Collected data:
******

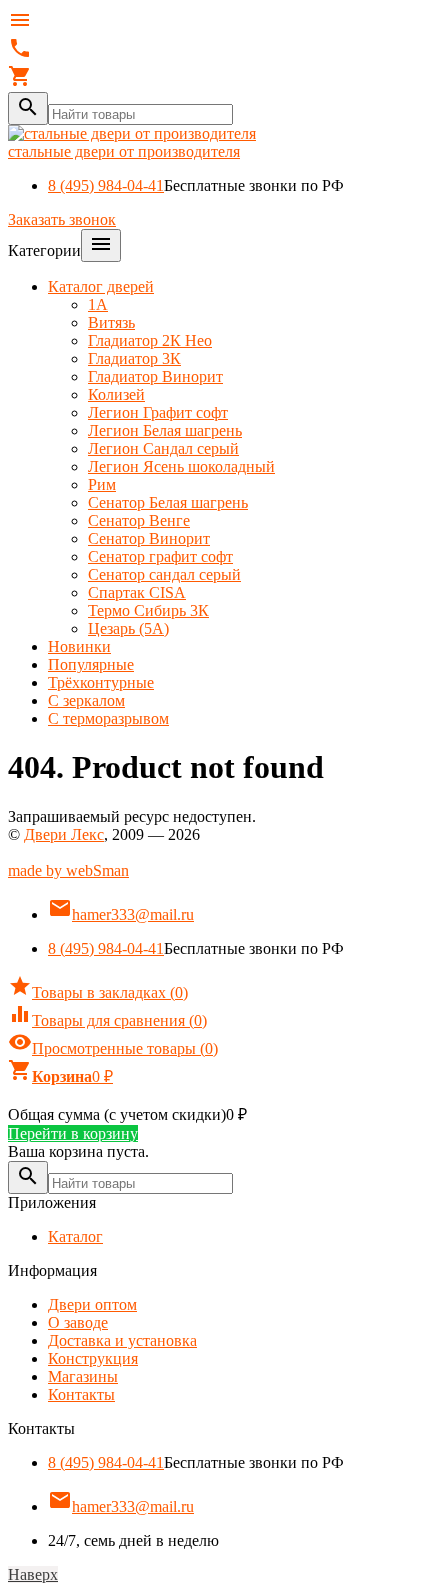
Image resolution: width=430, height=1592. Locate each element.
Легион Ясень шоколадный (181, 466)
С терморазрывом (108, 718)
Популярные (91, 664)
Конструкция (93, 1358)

******

**REQUIREMENT**
The records above should be written out in full and unchanged, except that pictures are dropped.

**ANSWER FOR THIS EXERCISE**
Image resolution: width=430, height=1592. Locate each element.
Легион Ясень шоколадный (181, 466)
С терморазрывом (108, 718)
Популярные (91, 664)
Конструкция (93, 1358)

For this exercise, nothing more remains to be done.